A discount on one of the best fighters in the world isn’t something to pass up.
Pick: Volkanovski at -175 (BetMGM)
Lightweight bout: Dan Hooker (-150) vs. Nasrat Haqparast (+125)
If either of these veterans had another opponent, they might be fade candidates given their difficulties in getting to Las Vegas. But as it turns out, they both went through the same thing to neutralize any advantage.
Neither Hooker nor Haqparast could secure travel visas until the last minute and they both ended up arriving on Thursday with no time to spare ahead of weigh-ins.
Hooker, a 31-year-old from New Zealand, is the bigger name and more battle-tested fighter. But a number of wars over the last several years — including two straight losses to Michael Chandler and Dustin Poirier — may have taken their toll.
Haqparast, a 25-year-old from Germany, should be the fresher fighter with more upside going forward. This is a step up in competition for him, but he’s a technical striker who’s improved his defense enough that he should be able to avoid getting tagged by Hooker.
Pick: Haqparast at +125 (Westgate Las Vegas SuperBook)
Heavyweight bout: Shamil Abdurakhimov (+265) vs.
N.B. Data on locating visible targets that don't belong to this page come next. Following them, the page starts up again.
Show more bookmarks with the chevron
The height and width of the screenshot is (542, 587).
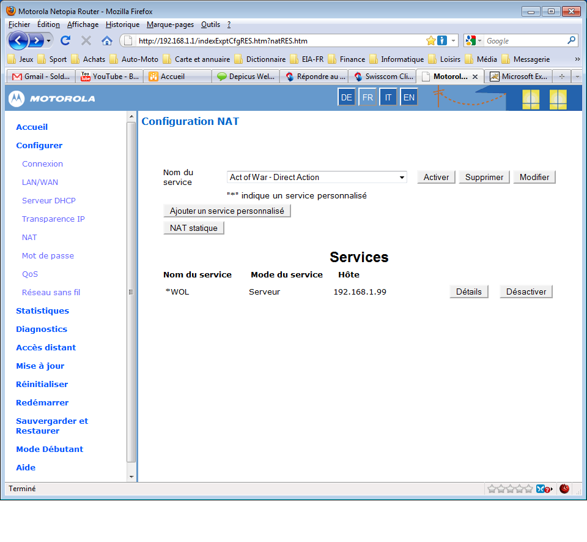[x=577, y=59]
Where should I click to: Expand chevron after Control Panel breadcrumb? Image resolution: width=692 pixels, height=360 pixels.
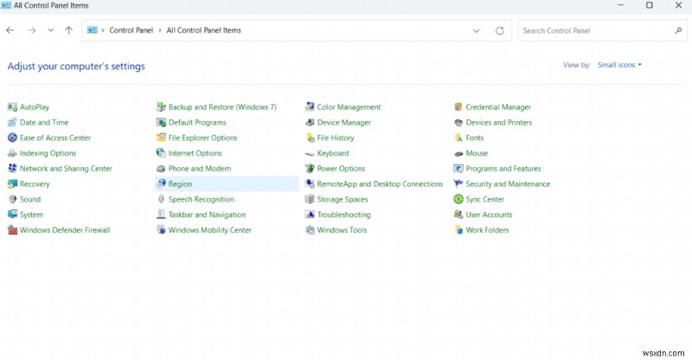pyautogui.click(x=159, y=30)
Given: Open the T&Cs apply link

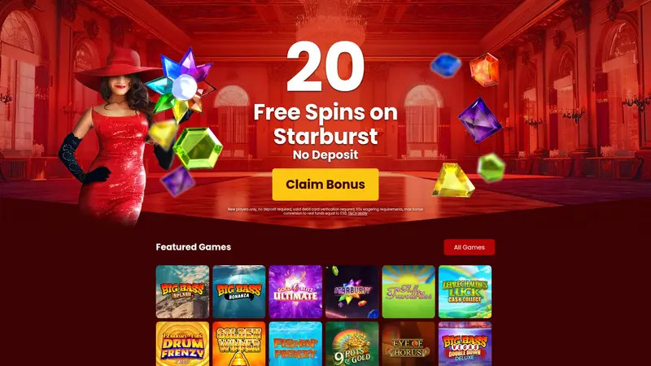Looking at the screenshot, I should (357, 213).
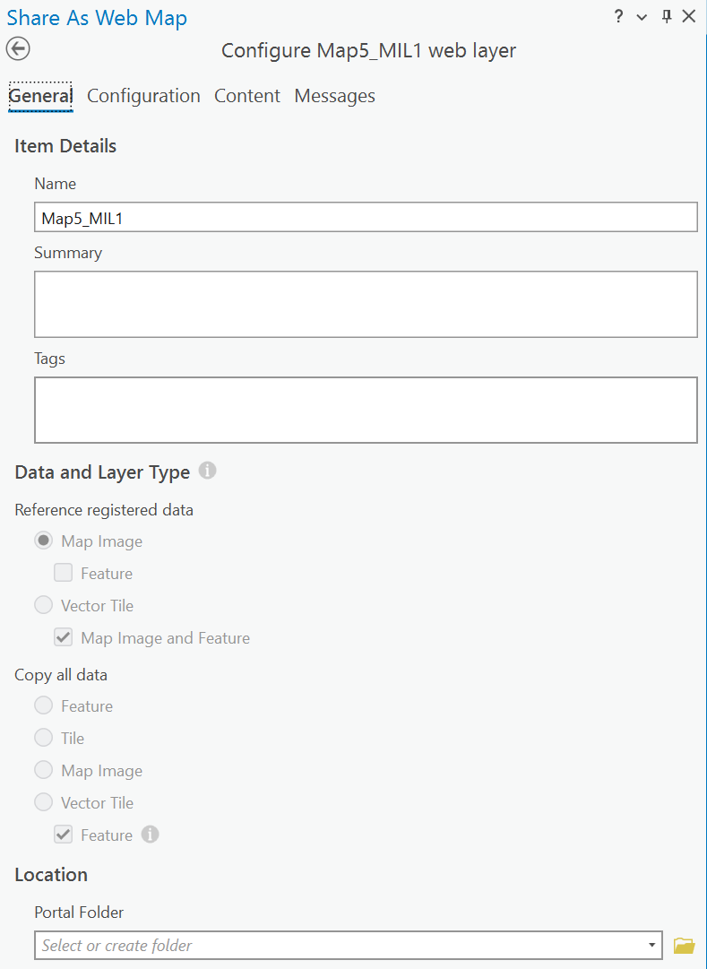Choose the Tile option under Copy all data
This screenshot has width=707, height=969.
pyautogui.click(x=43, y=738)
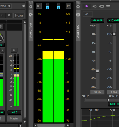Close the Audio Tool panel
The width and height of the screenshot is (119, 127).
(x=31, y=14)
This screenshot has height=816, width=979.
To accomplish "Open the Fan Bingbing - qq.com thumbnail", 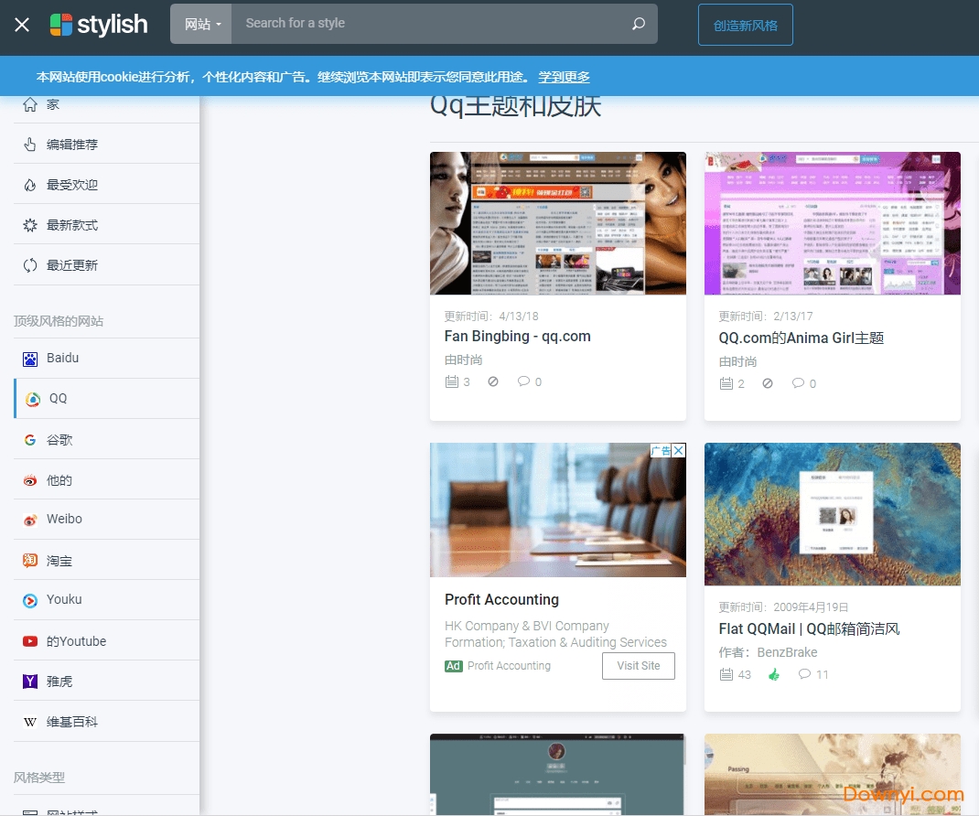I will pos(558,223).
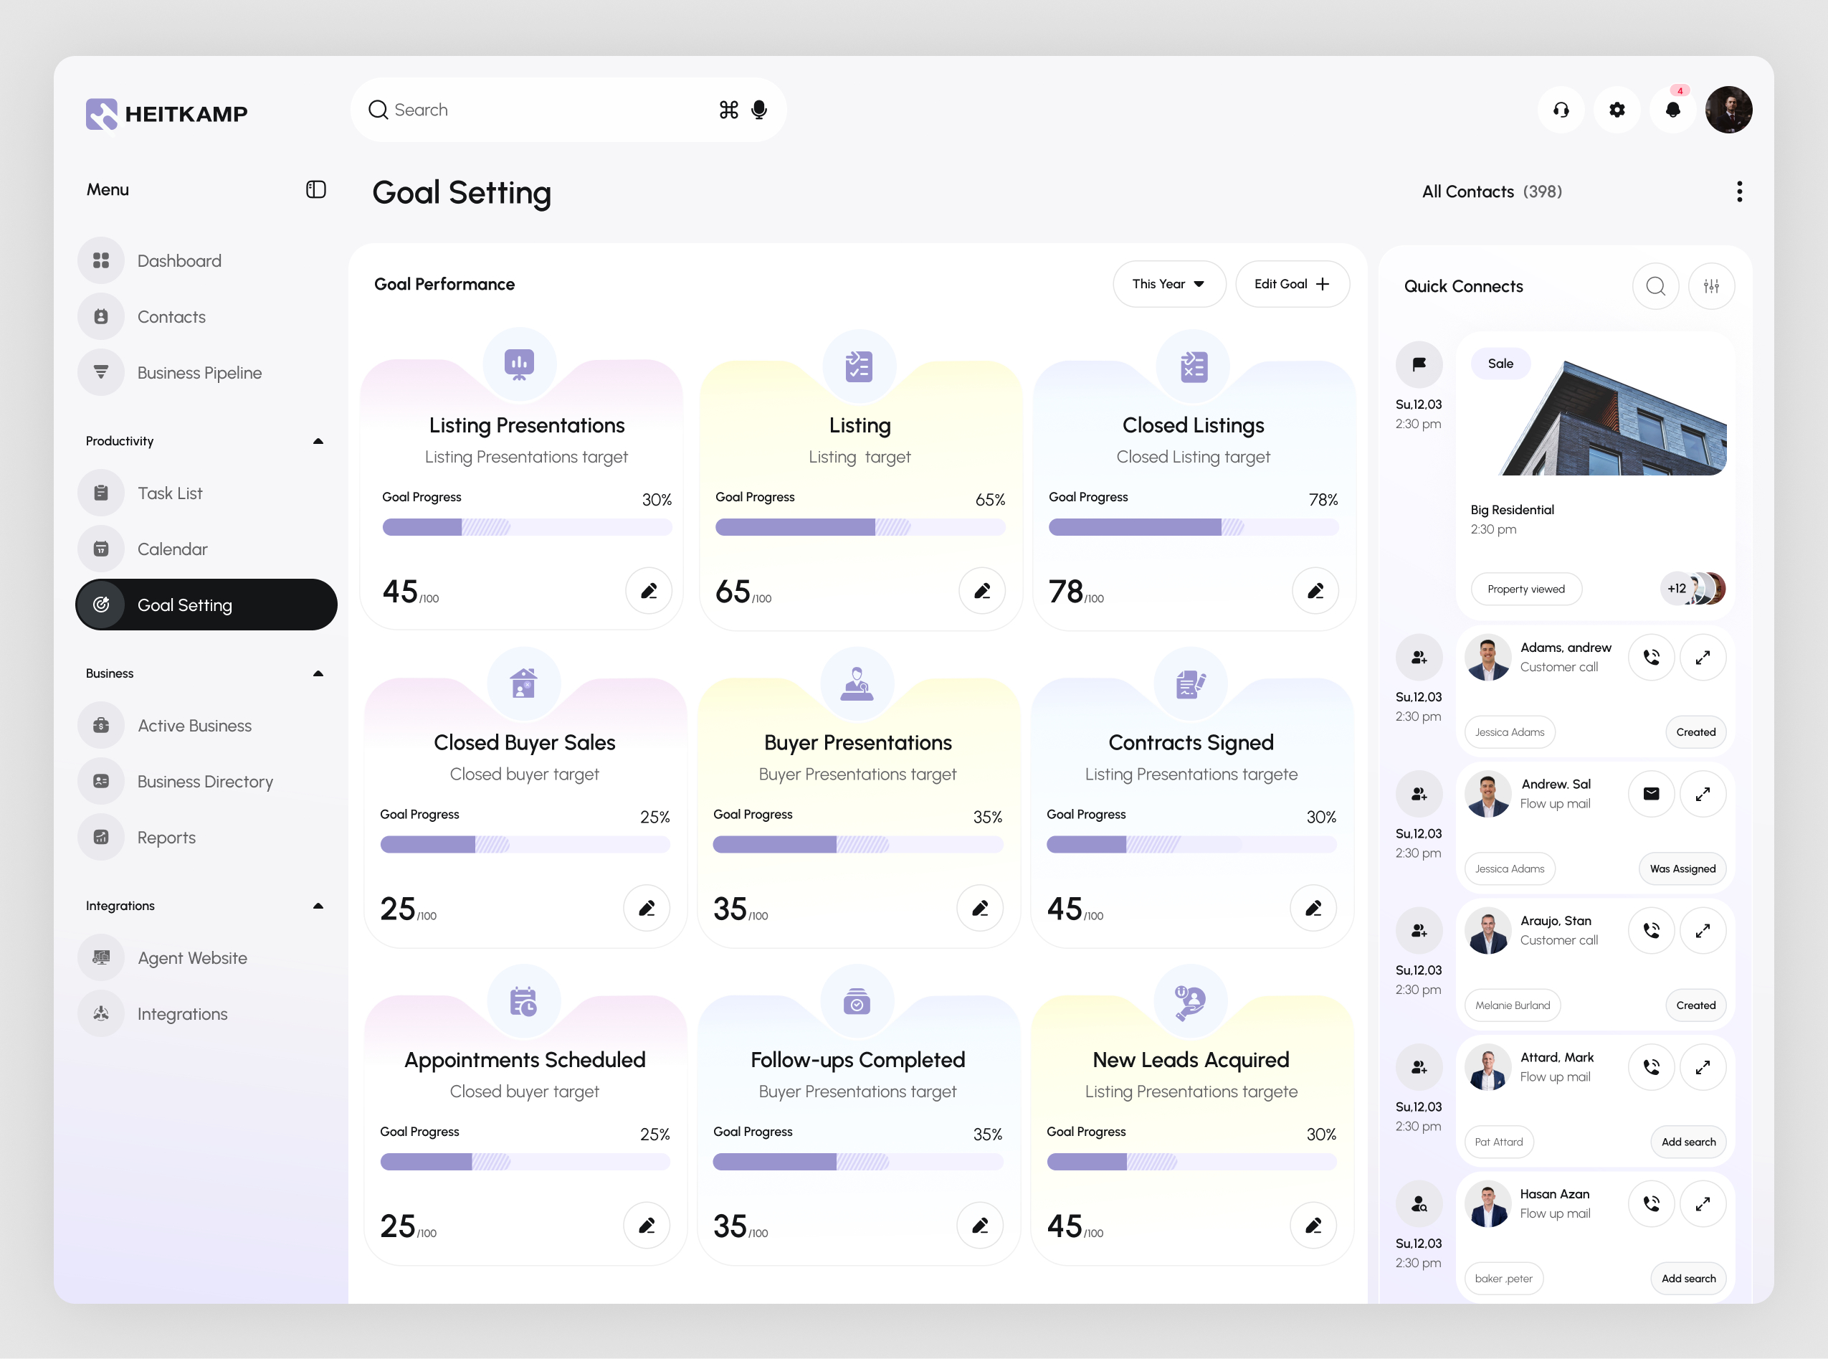Viewport: 1828px width, 1359px height.
Task: Click the microphone icon in search
Action: [x=759, y=109]
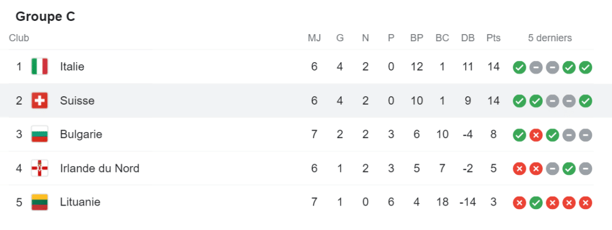Open the Suisse team link
This screenshot has width=612, height=230.
(77, 100)
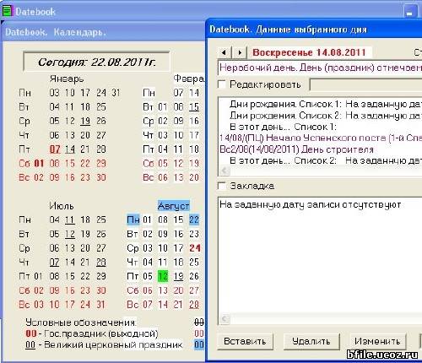Screen dimensions: 422x363
Task: Toggle the Закладка checkbox
Action: tap(222, 186)
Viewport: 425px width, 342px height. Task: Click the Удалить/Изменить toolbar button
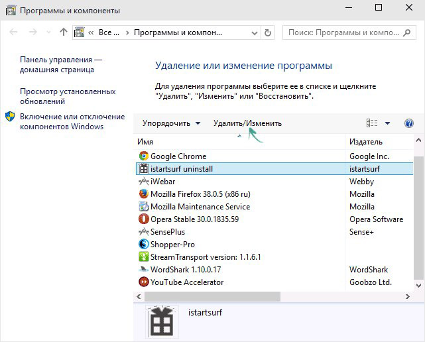(x=247, y=123)
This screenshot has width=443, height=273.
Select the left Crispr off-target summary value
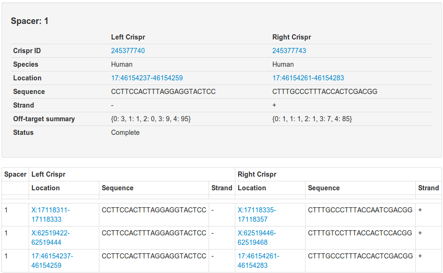tap(150, 119)
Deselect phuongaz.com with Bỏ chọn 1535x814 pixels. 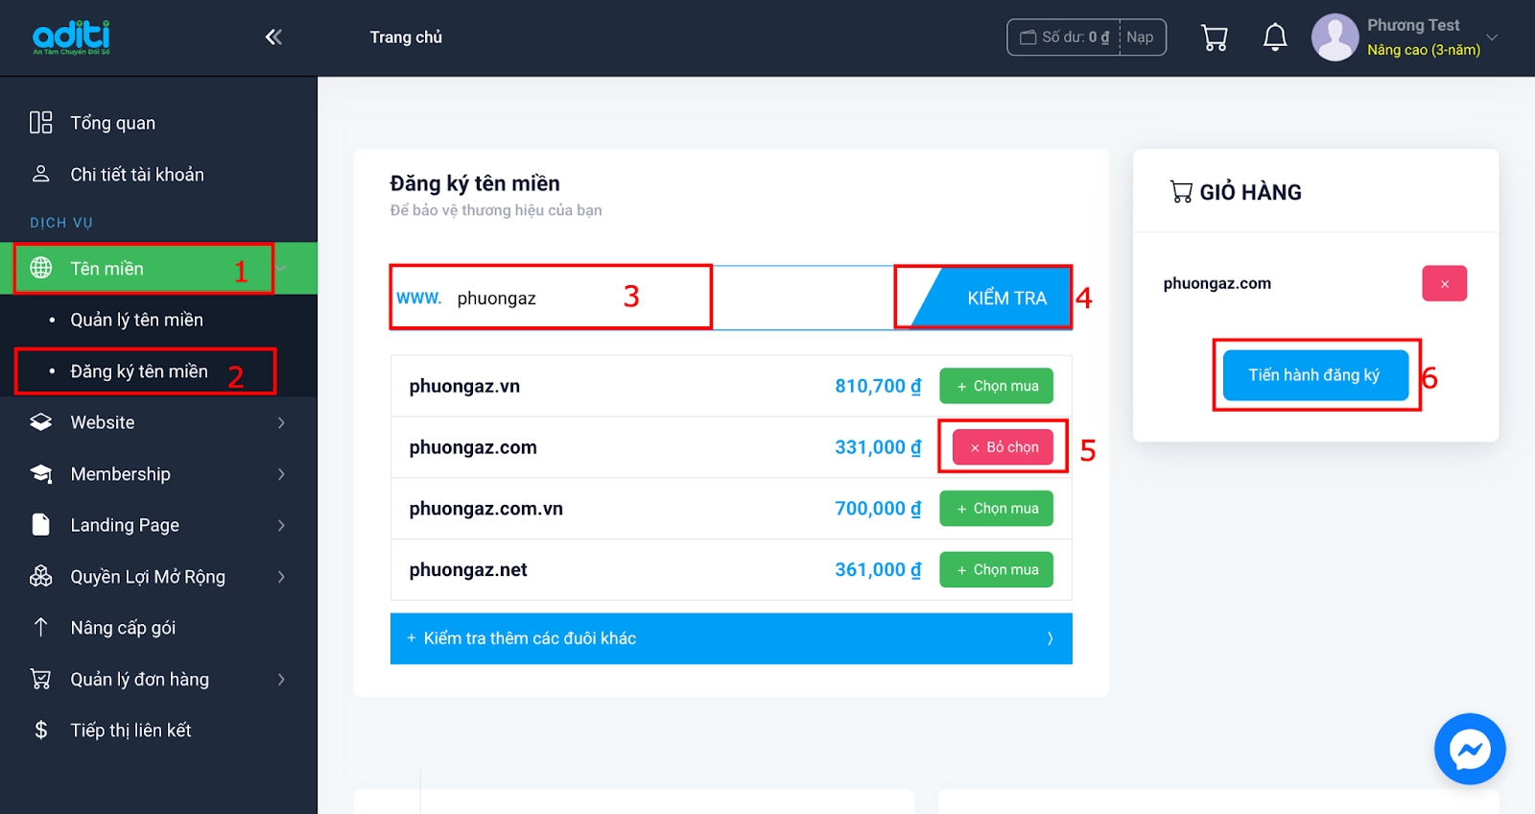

Chris Daukaus (-195)
Daukaus is on a tear, having knocked out four straight opponents in the first round.
The 31-year-old may have been outmatched against the veteran Abdurakhimov a few years ago, but not anymore. Abdurakhimov now hasn’t fought in two years, and there are major questions regarding his return to the octagon at 40 years old.
The other heavyweight fight on the card, Curtis Blaydes vs. Jairzinho Rozenstruik on the pay-per-view, might be the one to watch from a quality standpoint, but this ESPNNews-televised preliminary is where to find value.
Daukaus has leveled up, and the market isn’t giving him enough credit.
Pick: Daukaus -195 (William Hill) and Daukaus via first-round knockout +370 (Boyd Sports)
Lightweight bout: Uros Medic (-125) vs. Jalin Turner (+105)
Medic deserves to be put in the same exciting up-and-comer class as Daukaus after four straight first-round knockouts including over Aalon Cruz in his March UFC debut.
But his level of competition leaves much to be desired. Turner will be the best fighter he’s faced, and it’s not all that close.
Turner has endured an up-and-down three-year tenure with the UFC, but his last two performances have been among his best — back-to-back second-round stoppages over Josh Culibao and Brok Weaver.
Medic could catch Turner for a flash knockout, but the latter is more well-rounded and should have an advantage the longer the fight goes.